| Instructions for the task |
Each line of the listing below containing the word "scale" should be returned.

╔══

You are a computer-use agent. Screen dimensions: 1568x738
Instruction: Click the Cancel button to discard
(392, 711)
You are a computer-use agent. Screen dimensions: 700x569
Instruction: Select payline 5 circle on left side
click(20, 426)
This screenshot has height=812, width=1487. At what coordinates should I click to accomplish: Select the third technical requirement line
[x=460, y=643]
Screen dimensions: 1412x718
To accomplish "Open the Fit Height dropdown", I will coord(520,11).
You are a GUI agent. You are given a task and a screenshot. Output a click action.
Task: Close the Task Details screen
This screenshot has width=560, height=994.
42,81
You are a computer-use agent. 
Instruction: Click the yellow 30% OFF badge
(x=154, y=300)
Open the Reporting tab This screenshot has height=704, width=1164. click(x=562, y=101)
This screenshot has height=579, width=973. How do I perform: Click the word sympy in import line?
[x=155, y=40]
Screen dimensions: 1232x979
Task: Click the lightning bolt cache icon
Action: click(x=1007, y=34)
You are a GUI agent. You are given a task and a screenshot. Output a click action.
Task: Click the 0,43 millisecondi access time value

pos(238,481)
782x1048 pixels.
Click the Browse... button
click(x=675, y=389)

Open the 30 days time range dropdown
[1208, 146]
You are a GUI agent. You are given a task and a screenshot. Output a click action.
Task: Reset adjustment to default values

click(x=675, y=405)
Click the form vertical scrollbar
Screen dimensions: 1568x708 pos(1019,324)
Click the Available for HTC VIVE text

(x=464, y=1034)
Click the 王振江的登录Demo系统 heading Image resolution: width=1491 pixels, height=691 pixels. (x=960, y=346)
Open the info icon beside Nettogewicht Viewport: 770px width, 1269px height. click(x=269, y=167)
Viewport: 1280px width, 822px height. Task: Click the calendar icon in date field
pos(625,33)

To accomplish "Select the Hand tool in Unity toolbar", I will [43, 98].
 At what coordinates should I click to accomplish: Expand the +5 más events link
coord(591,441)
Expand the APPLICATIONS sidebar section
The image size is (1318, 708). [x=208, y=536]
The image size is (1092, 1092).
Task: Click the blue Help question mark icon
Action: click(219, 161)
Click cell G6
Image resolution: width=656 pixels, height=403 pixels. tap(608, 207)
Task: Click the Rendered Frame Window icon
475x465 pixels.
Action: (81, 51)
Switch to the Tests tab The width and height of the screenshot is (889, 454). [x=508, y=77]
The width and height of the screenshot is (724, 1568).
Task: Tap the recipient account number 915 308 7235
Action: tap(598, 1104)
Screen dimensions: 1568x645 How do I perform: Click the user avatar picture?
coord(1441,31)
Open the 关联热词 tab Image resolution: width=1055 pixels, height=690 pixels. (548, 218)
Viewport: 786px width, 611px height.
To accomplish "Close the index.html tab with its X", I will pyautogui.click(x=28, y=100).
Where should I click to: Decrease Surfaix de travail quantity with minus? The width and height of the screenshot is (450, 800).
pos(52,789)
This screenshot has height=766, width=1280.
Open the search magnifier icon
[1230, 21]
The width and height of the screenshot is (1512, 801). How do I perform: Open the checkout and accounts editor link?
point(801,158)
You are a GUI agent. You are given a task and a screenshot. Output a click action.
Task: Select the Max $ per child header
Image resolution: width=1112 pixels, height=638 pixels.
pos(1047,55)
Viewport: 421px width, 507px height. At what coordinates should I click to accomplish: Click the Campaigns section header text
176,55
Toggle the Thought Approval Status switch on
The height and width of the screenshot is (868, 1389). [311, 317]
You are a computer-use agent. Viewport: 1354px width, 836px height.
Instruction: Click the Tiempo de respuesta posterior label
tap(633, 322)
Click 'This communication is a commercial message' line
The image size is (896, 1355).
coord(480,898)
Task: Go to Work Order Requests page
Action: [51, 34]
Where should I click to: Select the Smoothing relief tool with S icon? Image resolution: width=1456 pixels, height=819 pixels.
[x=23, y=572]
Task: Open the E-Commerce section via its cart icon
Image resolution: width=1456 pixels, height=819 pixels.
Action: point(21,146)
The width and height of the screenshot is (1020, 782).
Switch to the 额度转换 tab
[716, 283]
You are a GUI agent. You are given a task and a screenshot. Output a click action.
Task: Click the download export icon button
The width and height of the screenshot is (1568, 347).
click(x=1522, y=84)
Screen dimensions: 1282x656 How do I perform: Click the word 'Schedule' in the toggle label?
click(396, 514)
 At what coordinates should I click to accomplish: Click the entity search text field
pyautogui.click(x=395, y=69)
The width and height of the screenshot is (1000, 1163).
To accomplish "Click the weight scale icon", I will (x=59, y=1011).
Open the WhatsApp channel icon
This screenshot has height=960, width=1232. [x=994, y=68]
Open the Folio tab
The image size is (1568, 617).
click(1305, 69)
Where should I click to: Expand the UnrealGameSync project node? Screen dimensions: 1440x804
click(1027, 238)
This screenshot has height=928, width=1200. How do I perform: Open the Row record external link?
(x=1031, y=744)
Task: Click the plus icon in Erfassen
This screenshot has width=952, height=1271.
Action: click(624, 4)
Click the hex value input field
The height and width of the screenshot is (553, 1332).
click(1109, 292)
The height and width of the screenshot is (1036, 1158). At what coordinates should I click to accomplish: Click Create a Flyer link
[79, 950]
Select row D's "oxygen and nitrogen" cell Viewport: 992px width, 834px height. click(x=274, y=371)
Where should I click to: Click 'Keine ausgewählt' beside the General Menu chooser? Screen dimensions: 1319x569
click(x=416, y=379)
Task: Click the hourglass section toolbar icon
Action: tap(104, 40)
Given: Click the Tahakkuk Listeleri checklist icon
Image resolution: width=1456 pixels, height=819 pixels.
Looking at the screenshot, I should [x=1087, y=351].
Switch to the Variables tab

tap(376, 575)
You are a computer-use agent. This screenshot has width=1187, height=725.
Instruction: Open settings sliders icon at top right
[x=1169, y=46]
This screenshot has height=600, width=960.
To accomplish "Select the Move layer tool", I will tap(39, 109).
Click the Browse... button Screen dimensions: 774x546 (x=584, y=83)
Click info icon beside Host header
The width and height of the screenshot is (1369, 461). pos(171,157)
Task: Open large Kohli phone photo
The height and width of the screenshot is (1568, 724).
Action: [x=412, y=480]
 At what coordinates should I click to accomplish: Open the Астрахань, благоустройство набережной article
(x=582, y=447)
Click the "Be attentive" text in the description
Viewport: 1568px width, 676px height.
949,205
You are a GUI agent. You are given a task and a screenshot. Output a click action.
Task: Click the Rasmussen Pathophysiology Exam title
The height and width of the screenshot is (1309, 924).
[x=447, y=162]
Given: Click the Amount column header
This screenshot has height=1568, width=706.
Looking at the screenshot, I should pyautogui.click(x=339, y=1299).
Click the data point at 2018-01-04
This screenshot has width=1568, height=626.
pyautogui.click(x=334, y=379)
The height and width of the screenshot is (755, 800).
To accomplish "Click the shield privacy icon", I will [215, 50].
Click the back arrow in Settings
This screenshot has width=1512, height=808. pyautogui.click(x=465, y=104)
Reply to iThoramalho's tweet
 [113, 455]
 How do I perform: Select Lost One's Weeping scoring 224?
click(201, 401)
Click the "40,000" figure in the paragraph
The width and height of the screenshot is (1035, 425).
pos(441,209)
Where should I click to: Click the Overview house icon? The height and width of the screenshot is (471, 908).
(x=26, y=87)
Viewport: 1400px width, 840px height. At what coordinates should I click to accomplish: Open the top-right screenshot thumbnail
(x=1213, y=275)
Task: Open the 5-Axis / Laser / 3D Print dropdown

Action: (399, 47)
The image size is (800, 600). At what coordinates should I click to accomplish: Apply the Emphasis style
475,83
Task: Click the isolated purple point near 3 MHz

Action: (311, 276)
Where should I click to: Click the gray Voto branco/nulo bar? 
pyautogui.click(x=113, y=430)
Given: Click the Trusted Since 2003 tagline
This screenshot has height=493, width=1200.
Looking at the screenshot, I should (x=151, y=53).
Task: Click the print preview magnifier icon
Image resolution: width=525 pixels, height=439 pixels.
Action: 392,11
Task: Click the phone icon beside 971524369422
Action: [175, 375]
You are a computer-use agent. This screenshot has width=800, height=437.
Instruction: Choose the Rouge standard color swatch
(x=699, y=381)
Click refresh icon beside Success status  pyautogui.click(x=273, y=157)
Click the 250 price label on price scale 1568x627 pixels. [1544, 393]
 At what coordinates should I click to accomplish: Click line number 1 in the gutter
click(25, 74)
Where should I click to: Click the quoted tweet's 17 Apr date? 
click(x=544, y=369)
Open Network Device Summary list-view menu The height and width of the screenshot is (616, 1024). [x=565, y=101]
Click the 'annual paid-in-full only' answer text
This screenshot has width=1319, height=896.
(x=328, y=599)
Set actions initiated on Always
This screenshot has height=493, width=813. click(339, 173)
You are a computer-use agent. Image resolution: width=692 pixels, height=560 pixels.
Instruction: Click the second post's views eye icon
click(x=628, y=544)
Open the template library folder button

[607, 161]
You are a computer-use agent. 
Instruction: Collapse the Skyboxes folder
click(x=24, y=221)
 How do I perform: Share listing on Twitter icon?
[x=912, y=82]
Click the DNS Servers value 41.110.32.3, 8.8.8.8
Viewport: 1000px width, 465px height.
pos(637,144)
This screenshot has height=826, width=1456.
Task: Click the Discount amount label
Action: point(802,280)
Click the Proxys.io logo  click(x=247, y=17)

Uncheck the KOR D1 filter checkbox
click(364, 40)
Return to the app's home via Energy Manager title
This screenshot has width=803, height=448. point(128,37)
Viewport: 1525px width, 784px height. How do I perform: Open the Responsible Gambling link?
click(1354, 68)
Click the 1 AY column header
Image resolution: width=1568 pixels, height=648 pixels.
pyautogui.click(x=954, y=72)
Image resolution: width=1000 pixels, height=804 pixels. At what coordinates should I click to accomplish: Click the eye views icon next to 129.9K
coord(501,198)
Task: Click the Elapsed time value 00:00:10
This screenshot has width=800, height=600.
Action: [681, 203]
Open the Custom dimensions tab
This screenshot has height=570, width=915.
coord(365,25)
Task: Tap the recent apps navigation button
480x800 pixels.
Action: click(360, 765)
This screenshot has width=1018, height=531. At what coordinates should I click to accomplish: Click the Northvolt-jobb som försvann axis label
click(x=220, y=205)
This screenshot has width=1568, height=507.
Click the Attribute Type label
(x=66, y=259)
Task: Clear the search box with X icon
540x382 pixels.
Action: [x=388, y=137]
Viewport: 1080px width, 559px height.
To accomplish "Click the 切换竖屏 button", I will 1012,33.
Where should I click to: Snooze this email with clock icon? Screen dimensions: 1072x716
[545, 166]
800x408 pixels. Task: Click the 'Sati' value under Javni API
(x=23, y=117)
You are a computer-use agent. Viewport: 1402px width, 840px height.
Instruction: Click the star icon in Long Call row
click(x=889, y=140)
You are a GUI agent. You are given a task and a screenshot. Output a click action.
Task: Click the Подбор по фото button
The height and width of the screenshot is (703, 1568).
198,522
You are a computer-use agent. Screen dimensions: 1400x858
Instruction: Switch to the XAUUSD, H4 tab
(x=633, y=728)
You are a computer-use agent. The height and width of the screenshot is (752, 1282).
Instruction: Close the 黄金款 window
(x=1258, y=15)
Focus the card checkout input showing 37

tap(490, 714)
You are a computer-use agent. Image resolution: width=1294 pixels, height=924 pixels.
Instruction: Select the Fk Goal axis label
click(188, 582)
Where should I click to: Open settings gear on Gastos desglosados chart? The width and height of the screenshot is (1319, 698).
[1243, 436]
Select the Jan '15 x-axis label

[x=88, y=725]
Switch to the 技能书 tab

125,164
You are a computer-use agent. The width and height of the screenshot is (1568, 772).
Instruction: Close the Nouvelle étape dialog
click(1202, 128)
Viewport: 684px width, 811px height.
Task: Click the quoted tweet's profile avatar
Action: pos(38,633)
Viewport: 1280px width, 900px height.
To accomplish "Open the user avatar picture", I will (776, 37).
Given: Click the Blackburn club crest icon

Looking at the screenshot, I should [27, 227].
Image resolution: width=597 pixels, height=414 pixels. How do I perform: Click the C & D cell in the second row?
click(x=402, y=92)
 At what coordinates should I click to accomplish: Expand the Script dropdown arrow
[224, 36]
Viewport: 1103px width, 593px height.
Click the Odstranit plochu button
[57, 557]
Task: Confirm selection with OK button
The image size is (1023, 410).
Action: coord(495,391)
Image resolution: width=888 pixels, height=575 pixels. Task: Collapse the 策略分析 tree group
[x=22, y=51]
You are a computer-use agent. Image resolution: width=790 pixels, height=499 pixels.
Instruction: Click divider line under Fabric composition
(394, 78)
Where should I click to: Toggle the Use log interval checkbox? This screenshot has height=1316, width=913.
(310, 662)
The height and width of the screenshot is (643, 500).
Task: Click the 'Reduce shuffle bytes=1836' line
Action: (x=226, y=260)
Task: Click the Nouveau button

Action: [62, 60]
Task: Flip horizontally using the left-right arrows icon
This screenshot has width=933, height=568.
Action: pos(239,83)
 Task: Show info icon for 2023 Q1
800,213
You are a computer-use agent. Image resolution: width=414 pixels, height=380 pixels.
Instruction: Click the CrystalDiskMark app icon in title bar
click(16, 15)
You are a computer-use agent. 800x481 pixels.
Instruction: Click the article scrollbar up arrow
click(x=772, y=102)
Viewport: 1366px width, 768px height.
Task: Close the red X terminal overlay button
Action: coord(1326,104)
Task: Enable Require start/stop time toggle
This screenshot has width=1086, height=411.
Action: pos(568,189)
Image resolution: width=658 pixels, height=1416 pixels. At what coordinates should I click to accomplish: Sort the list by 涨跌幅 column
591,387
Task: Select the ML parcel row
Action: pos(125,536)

╚══

| Your solution |
To accomplish "Click the weight scale icon", I will (x=59, y=1011).
Click the 250 price label on price scale 1568x627 pixels. [1544, 393]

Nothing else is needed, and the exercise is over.